Le plus beau cadeau que j’ai eu pendant ma course était de voir mon père au 27e, 34e et 42,1e kilomètre. Je le voyais encourager les gens et il s’était mis à courir avec moi quelques mètres malgré ses problèmes de genoux et de dos, ça valait de l’or pour moi. Au 37e kilomètre, j’ai compris que j’allais me rendre, je ne sais pas si ça, c’est la foi, mais j’aime dire que oui, avoir la certitude de quelque chose avant que ça l’arrive. Avec un temps total de 4h45m, j’ai fini le dernier 5 km en 24 minutes, j’étais sur le point de tourner la page sur un gros chapitre de ma vie. En traversant la ligne d’arrivée, une chose m’est venue en tête : « J’ai douté de moi à plusieurs reprises aujourd’hui et les derniers mois, mais me voilà un marathonien. Malgré tout ce qu’on peut vivre, tout est réalisable, mais là, je suis fatigué, et j’ai faim ».

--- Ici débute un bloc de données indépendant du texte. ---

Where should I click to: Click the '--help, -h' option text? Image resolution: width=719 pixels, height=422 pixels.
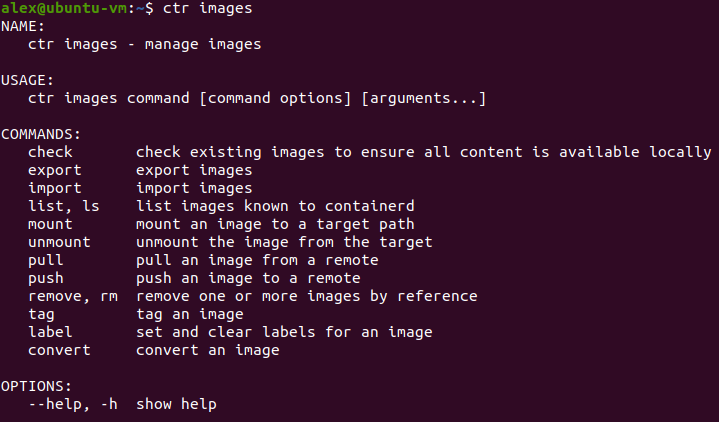[73, 404]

Je n’ai pas raconté cette histoire très souvent, mais ça fait du bien de pouvoir la publier publiquement. Même si c’est anonyme, j’espère que ça peut aider quelqu’un à se lever du clou sur lequel la plupart des gens sont assis, mais qui ne fait jamais assez mal pour changer quelque chose. En fin de compte, je n’ai jamais retrouvé Martin, et je n’ai jamais réussi à mettre des mots sur les sentiments que je vivais ce jour-là, mais je sais qu’à chaque fois que je passe à un endroit qui touche le parcours que nous avions fait au marathon, j’ai une larme qui coule pour me rappeler ce point tournant de ma vie.

Leçons apprises :

  • Mettre de la vaseline sur mes mamelons avant une longue course.

  • Peu importe ce que tu vie, il n’y a que la souffrance qui te motivera assez pour changer quelque.

  • Avec tout ce que j’ai vécu pendant cette expérience, je ne peux pas la garder pour moi, je dois partager cette passion et aider d’autres gens à vivre des rêves hors du commun.

  • Les problèmes sont les meilleures occasions de créer quelque chose de nouveau.

  • Comprendre une dépendance est la solution, pas la remplacer par une autre dépendance.